The project, which has been in the works for over two years, was celebrated with a ribbon-cutting ceremony on Tuesday, Sept. 26.
“The field station will provide easy access to the Navesink-Shrewsbury rivers and the ocean – nature’s best living laboratories for our students to conduct hands-on field research,” said Tony MacDonald, the Director of the Urban Coast Institute (UCI), which was involved in the creation of the station. “It is important to note that in addition to marine science and research, the field station presents an opportunity to expand Monmouth STEM education efforts working with local school systems and the public.”
The University’s School of Education and School of Science will partner with the local school districts of Rumson and Fairhaven to develop curriculums focused in marine science and ecology, according to Bachrach.
“We expect to have their teachers spend time working with our faculty in developing new laboratories for their students, and lowing the K-12 students to come into the research labs,” said Bachrach. “Monmouth students can have opportunities to fulfill their student teaching through the Field Station working with the Rumson schools.” fulfill their student teaching through the Field Station working with the Rumson schools.”
“While Monmouth’s primary mission is the education of its students, the University also has a public service mission of assisting the local communities and residents of those communities that surround the campus,” said University President Grey Dimenna. “The University has an obligation to assist those communities and residents by being a source of education, culture and the arts. This project fulfills many of those goals by helping educationally, environmentally and otherwise.”
“By being such a good neighbor, we gain support for the University and improve the area in which the University exists,” Dimenna added.
MacDonald added that the site will be an “excellent alternative venue to conduct community outreach and policy development.”
According to MacDonald, the University’s Marine Environmental Biology and Policy (MEBP) program has been long interested in having a field station that was close to campus and had easy water access.
“UCI staff became aware that there was some underdeveloped property that was coming up for sale in Rumson near the town marina that might be an attractive site for a field station,” MacDonald said. “We went to tour the site and meet with town officials and representatives of the Monmouth Conservation Foundation.”

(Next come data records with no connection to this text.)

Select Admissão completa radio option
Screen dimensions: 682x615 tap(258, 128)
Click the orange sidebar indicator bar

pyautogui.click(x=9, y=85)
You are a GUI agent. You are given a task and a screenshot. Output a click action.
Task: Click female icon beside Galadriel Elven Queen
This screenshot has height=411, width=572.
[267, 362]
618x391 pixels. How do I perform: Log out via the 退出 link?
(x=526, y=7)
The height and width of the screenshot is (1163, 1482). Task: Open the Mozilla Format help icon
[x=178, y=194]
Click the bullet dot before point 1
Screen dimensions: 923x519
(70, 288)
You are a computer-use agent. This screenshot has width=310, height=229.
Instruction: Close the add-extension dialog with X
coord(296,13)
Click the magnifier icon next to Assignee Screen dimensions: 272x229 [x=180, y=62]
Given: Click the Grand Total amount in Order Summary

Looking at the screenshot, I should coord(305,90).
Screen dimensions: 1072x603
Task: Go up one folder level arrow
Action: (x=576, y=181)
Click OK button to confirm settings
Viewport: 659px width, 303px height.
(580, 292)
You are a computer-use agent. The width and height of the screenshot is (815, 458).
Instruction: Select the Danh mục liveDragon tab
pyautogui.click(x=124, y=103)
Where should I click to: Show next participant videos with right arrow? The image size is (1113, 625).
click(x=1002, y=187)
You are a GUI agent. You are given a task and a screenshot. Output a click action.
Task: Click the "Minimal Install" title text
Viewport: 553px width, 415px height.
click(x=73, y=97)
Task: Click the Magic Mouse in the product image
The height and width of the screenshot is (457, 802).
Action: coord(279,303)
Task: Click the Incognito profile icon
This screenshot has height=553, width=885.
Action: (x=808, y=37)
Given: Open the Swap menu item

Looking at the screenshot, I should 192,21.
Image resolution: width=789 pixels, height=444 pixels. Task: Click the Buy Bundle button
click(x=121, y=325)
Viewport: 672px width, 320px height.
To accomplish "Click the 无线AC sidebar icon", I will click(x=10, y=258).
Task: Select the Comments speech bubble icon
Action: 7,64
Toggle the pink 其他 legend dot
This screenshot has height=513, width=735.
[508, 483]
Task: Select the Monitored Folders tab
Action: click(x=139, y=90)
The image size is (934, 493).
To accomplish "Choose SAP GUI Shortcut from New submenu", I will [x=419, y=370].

According to MacDonald, it was soon realized that building on the proposed conservation lands would be complicated and difficult. It was the town of Rumson who first raised the idea of developing the field station on town property at the marina. The nearby islands would also be conserved for research.
“I think this will mean a lot more field work and hands-on experience for future students and will also give the University, MEBP program, and the Urban Coast Institute a bit more recognition and esteem,” said Matthew Francis, a senior MEBP student. “Even though I’ll graduate before the field station is finished and running, I’m still excited to see it happen and to see what the program’s plans are in the future.”
“The key element to making the Monmouth Marine Environmental Field Station a reality will be the hard work that Monmouth and the Borough of Rumson will undertake now to raise the funds to construct and support the Field Station,” said Bachrach. “We are looking to the Monmouth University community and the Borough of Rumson to rally around this project.”
“I was quite struck by the genuine interest the Borough has in partnering with Monmouth University on the field station and so I quickly signed on and committed the School to pursue the project,” said Bachrach. “We moved one of our boats to the site over the summer, and are now working through the details of the building.”
“I think the ideas behind the project are good,” said senior political science student Marco Palladino, who is minoring in sustainability. “I went on a tour there for my Life’s A Beach class two summers ago, where we saw various locations and learned about community problems.”
“It’s important that we continue to use the resources we have as educational opportunities for local students and students in a career toward the environment,” Palladino added.
Faculty from the UCI have long used the boat ramp as a launch point for research in area water bodies such as the Navesink and Shrewsbury rivers, the Sandy Hook and Raritan bays, New York Harbor and the Atlantic Ocean. The University has already been granted access to the property to store vessels and other scientific equipment.